- _DESCRIPTION OF THE TASK_: Decide whether each statement agrees with the review of Passing Through: 1. Tris lives in a cottage on Edwin's land. 2. The reviewer calls Leo possibly their favorite character. 3. The book's release date falls in 2016. Answer yes or no for each, quoting the deciding words from the review.

- _SELECTED TEXT_:
___

Review: Passing Through by Jay Northcote

Don’t waste a chance at happiness…

Leo is a lonely workaholic with no time for romance in his life. His job in London takes all his energy and commitment. When he goes to Cornwall to stay with his terminally ill uncle, Edwin, love is the last thing Leo expects to find.

Tris lives in a cottage on Edwin’s land. Gay, but still half in the closet, he and Leo bond over their affection for Edwin, and the pull of attraction between them proves too strong to ignore. In Tris’s arms, in the wilds of Cornwall, Leo finds a peace he’d forgotten existed.

On his return to London, Leo finds himself grieving for more than just the loss of his uncle. When some unexpected news gives Leo the chance to return to Cornwall, he’s afraid it will be too late to rekindle things with Tris. But having learned much from his stay with his uncle, Leo doesn’t want to look back and wish he’d done things differently.

This book was everything I've come to expect from Jay Northcote - characters I relate to, a great storyline and real love. The Cornwall setting of this book is beautiful and sets a great tone for the story. Like the beautiful Cornish coast, there is real beauty but also hidden treachery. 

Leo didn't expect to learn about love from his beloved Uncle Edwin. He doesn't expect the secrets he learns and he certainly did not expect to feel those stirrings of love himself with his uncle's gardener. The trouble is he's left with a choice to make - the life and job that he has worked so hard for, or to risk it all for the possibility of love. How do you know the difference between love and just sex? Is it worth taking the risk for?

I loved watching Leo and Tris and see how their relationship develops, but I have to admit Edwin was also a very key character and possibly my favourite. In learning his story I have to admit my heart ached a little. Not just for a man who is dying, but for a man who lived his life without the option of choosing the life he wanted. There was such a truth in this story, of the then and now, of society forcing people to make choices it has no right to, of making judgements based on nothing but a love they deem incorrect. I'm not going down that road as it will make my blood boil. 

What Jay Northcote does beautifully is draw the attention to then and now and how much things have changed. It doesn't make the now right, it doesn't make it better that things were worse before, but it does help Leo realise that he has a true chance at happiness, a chance that many, many before him would have given anything to have.

I'm making this sound quite political, and it really isn't, it is just a lesson Edwin teaches Leo, one we could all learn from - don't throw away those opportunities because of fear. Remember to live.

A really, really enjoyable story.

On the beach they crunched along the shingle to the edge of the rocks, then turned to look out over the sea. It was almost completely dark now, and the moon was rising, casting streaks of bright silver on the oil-black water.

They stood in silence, watching and listening to the crash of the waves. Leo’s heart felt suddenly too large for his chest. He was overwhelmed by the beauty of the place, a place that had barely changed since his childhood. The sea came and went with the tides, the sands shifted, but the rocks were constant. Yet here Leo was, an adult now rather than a boy, and his uncle reduced to an echo of the man Leo remembered—physically, at least. Unexpected tears prickled the backs of Leo’s eyes as a rush of emotion so strong that it made him draw in a sharp breath assaulted him. He swallowed hard, forcing the feelings back down.

Out of his peripheral vision, he saw Tris turn towards him, but Leo carried on gazing out at the gentle, rolling movement of the sea. Tris shifted his feet in the sand, bringing him closer. The warm skin of his arm brushed Leo’s, and Leo ached for more contact. He needed human warmth and touch to chase away the cold emptiness in his heart.It’s time to seize the day—if it’s not already too late.

Title: Passing Through
Author: Jay Northcote
Genre: contemporary m/m romance
Length: 43,000 words approx
Release date: Friday 20th Feb 2015
Publisher: Jay Northcote

Author Bio:
Jay lives just outside Bristol in the West of England, with her husband, two children, and two cats.
She comes from a family of writers, but she always used to believe that the gene for fiction writing had passed her by. She spent years only ever writing emails, articles, or website content. One day, she decided to try and write a short story–just to see if she could–and found it rather addictive. She hasn’t stopped writing since.

___

- _SOURCE MATERIAL_:
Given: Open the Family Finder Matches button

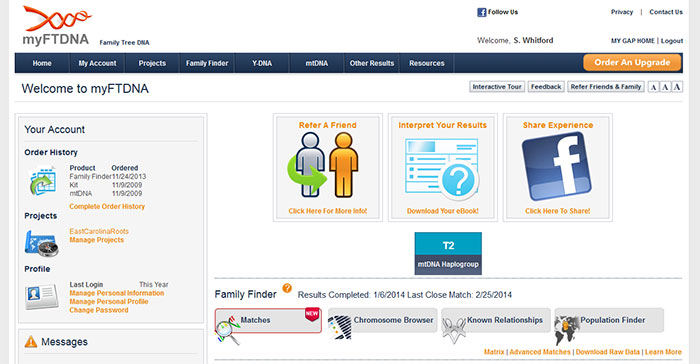Looking at the screenshot, I should 268,320.
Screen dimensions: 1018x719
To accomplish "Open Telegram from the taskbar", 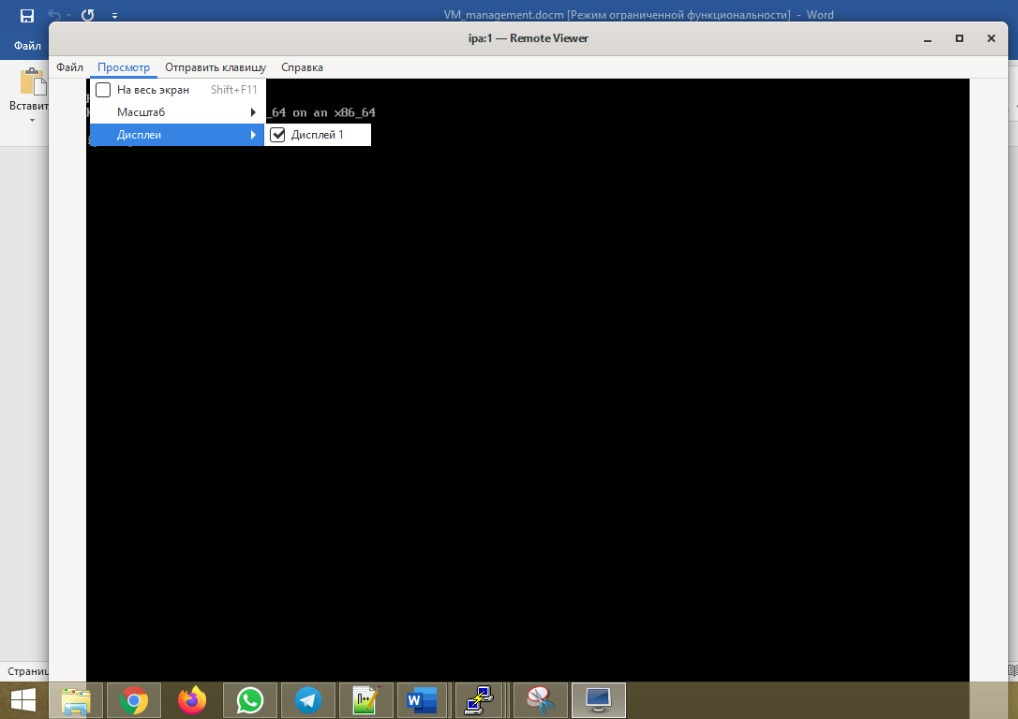I will pos(308,701).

___

- _ANSWER AREA_:
1. Yes: "Tris lives in a cottage on Edwin’s land."
2. No: "Edwin was also a very key character and possibly my favourite."
3. No: "Release date: Friday 20th Feb 2015"